The generator produces power upon the turning of the rotor and the
transmission of mechanical energy from the rotor to the power
generator. In situations in which the power generator is an
induction generator, the transmission of mechanical energy from the
rotor to the power generator produces power via induction. The
compressor, which may be a single or multi-state compressor,
compresses a fluid (e.g., air), produces a pressurized fluid (e.g.,
pressurized air) upon the turning of the rotor and the transmission
of mechanical energy from the rotor to the compressor.
[0039] In some embodiments, the plurality of blades have 1 or more,
2 or more, 3 or more, 4 or more, 5 or more blades having blown
passages. The blown passages may be disposed at the pressure side,
suction side, leading edge and/or trailing edge of the blade. In an
embodiment, the blown passages are disposed at the suction side. In
some situations, a blown passage is configured to direct a
pressurized fluid (e.g., air) toward the leading edge at an angle
between about 0.degree. and 90.degree. with respect to a plane
parallel to a surface of the suction side at or adjacent the blown
passage. In other situations, a blown passage is configured to
direct a pressurized fluid (e.g., air) toward the trailing edge at
an angle between about 0.degree. and 90.degree. with respect to a
plane parallel to a surface of the suction side at or adjacent the
blown passage.
[0040] In some embodiments, the clutch is configured to selectively
and alternately couple the rotor to the compressor and the power
generator. That is, with the compressor coupled to the rotor, the
power generator is decoupled from the rotor, and with the power
generator coupled to the rotor, the compressor is decoupled from
the rotor. In such a case, the pressurized fluid and power are
alternately and selectively generated.
[0041] In an example, the clutch couples the rotor to the
compressor. The flow of a fluid over the plurality of blades turns
the rotor which in turn drives the compressor to generate
pressurized air. The pressurized air is directed to the blown
passages of the at least one blade having one or more blown
passages. As described in, for example, U.S. patent application
Ser. No. ______ (Attorney Docket No. 39896-705.201), filed on Jul.
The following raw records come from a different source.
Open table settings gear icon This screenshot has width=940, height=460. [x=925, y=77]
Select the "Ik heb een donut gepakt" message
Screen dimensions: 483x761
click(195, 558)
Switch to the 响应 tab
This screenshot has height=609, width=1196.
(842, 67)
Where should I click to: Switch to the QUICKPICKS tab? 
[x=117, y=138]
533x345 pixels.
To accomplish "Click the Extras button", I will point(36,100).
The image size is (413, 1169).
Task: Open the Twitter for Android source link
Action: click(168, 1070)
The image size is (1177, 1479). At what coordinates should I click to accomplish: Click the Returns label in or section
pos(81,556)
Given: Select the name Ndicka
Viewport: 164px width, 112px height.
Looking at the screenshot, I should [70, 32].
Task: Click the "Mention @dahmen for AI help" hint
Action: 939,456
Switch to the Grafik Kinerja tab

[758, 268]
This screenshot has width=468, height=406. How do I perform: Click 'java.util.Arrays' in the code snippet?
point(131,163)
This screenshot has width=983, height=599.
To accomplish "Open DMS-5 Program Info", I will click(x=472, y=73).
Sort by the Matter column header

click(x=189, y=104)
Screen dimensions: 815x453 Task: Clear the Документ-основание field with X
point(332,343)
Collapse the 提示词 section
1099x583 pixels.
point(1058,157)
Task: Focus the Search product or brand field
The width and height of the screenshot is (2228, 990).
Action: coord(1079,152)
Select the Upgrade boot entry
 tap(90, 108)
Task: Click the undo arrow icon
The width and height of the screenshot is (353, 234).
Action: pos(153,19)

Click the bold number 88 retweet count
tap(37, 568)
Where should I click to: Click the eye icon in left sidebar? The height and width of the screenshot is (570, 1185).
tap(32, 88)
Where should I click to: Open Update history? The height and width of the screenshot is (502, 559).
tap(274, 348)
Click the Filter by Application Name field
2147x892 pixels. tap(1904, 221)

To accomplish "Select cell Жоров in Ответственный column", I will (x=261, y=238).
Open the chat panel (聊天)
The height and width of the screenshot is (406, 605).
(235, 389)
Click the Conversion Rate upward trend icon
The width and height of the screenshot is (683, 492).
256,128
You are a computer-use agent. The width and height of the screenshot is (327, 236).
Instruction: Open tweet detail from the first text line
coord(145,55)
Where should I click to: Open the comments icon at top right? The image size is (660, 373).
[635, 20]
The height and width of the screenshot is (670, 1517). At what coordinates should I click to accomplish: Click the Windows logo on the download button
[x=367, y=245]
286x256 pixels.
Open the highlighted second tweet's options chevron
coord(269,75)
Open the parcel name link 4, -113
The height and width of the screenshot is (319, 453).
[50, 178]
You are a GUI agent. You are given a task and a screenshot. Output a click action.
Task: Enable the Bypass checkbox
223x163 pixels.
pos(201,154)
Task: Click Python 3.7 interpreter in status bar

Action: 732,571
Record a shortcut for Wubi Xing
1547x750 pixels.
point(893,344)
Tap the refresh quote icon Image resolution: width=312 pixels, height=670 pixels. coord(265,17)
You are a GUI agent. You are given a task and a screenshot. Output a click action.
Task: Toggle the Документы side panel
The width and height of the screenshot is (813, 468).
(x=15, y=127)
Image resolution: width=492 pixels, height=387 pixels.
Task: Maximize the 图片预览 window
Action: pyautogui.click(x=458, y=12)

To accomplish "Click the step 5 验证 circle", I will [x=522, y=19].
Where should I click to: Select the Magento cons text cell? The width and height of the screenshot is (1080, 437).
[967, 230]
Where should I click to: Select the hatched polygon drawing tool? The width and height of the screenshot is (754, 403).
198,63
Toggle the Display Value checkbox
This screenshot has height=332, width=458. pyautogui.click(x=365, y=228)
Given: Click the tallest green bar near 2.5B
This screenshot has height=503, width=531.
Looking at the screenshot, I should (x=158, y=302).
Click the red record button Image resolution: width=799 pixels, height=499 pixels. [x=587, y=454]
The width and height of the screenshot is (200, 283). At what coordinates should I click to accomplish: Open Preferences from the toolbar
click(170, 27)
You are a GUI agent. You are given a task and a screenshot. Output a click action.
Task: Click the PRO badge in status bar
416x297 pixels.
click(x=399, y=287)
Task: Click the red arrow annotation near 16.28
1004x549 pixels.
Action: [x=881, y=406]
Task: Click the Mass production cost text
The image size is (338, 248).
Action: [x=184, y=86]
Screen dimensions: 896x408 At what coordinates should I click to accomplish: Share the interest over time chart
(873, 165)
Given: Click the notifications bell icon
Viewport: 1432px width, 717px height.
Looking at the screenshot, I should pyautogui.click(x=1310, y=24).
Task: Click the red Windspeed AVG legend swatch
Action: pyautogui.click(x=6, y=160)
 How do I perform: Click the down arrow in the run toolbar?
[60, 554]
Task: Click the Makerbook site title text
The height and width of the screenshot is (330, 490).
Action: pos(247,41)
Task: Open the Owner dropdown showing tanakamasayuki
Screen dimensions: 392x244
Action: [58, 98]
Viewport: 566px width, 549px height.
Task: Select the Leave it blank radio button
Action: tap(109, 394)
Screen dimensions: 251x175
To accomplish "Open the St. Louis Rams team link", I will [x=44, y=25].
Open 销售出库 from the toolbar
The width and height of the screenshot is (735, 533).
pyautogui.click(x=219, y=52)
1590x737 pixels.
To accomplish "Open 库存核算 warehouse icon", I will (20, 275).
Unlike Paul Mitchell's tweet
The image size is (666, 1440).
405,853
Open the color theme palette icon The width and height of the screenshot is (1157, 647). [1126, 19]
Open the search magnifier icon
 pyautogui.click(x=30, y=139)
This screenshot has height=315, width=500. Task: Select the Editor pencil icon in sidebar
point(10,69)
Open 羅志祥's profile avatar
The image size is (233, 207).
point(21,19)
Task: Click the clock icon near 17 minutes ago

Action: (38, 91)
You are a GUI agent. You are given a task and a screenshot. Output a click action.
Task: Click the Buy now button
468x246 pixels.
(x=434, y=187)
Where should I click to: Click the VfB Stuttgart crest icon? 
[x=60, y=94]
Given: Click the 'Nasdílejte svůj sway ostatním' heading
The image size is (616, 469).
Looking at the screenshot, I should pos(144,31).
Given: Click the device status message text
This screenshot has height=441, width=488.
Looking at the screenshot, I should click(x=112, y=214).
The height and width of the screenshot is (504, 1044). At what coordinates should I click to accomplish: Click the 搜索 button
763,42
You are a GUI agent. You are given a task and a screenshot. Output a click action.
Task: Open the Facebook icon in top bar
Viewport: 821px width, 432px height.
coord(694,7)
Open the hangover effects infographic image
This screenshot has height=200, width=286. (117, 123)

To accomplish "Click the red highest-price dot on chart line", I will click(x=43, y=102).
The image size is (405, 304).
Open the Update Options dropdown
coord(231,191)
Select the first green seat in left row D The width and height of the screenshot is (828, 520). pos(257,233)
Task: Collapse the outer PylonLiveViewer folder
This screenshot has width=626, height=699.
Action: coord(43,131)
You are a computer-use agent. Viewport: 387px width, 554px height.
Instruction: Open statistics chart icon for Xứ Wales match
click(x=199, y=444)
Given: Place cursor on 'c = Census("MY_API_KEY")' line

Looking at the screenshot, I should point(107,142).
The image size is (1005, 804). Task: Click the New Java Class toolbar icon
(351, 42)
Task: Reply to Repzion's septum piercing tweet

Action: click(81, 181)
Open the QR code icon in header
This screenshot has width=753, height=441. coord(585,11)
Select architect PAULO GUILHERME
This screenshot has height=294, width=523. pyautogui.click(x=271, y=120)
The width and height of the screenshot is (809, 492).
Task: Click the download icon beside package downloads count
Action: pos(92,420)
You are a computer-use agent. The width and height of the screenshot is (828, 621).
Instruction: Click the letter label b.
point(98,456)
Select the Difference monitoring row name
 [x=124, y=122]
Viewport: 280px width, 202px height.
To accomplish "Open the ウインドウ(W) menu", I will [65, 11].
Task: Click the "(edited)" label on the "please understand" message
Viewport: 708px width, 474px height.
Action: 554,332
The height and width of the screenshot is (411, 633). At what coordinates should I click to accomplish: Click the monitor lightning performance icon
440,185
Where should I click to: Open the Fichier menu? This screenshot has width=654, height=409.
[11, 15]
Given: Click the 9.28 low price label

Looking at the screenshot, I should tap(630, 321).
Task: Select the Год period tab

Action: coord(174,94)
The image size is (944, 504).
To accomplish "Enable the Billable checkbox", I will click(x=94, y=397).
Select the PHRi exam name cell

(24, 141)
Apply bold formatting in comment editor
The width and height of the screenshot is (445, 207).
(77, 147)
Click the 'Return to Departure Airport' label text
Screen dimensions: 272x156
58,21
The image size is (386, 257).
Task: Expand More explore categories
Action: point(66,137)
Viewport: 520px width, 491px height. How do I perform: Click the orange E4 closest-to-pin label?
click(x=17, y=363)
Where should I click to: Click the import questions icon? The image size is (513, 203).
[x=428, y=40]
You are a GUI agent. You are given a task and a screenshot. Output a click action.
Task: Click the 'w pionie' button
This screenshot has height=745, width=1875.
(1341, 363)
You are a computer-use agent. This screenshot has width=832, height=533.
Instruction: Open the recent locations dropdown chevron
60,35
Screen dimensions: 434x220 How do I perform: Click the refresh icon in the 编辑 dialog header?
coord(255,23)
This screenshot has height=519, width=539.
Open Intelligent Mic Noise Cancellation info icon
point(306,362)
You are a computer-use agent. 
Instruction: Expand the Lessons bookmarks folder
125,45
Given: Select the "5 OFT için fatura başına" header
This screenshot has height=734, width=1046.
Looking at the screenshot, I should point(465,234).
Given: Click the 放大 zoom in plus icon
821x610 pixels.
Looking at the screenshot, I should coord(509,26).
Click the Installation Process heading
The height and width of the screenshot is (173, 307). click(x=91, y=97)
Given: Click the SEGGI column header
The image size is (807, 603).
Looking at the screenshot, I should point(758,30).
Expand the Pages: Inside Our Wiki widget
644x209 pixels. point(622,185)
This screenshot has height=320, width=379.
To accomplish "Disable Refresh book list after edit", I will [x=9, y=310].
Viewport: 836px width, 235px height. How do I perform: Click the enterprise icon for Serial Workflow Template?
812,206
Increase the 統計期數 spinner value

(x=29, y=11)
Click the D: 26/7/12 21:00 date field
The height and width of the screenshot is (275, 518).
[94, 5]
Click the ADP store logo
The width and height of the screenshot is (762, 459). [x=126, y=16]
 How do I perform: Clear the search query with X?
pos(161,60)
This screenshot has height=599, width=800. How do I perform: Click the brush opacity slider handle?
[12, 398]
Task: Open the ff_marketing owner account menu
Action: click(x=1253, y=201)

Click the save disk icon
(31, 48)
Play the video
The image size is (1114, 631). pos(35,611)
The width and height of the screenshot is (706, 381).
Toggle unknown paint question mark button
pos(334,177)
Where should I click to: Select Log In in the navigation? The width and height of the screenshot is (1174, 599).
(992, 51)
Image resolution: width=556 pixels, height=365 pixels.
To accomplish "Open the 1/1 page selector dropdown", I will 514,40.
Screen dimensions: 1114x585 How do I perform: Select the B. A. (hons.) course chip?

18, 2011 ("TURBINE BLADES, SYSTEMS AND METHODS"), which is entirely
incorporated herein by reference, the application of pressurized
air to the blown passages (e.g., a blown passage at the suction
side of a blade) may reduce or eliminate flow separation over the
suction side of the at least one blade, which in turn provides
improved aerodynamic lift to the blade. In some situations, the
application of pressurized air to the blown passages (e.g., a blown
passage at the pressure side of a blade) may provide a breaking
function to the blades, thereby reducing or stopping the rotation
of the rotor. This may advantageously preclude the need of a
mechanical breaking system, as found in at least some turbines
currently available.
[0042] With the rotor coupled to the compressor, the power
generator is idle and no power is generated upon rotation of the
rotor.
[0043] In another example, the clutch couples the rotor to the
power generator. The flow of a fluid over the plurality of blades
turns the rotor which in turn drives the power generator to
generate power. Power may be directed to a power grid, a energy
storage unit (e.g., battery), or both. With the rotor coupled to
the power generator, the compressor is idle and a pressurized fluid
is not generated.
[0044] In some embodiments, the clutch couples the rotor to both
the power generator and the compressor such that the rotation of
the rotor drives both the power generator and the compressor,
thereby simultaneously generating power and a pressurized fluid. In
other embodiments, the turbine system does not include a clutch.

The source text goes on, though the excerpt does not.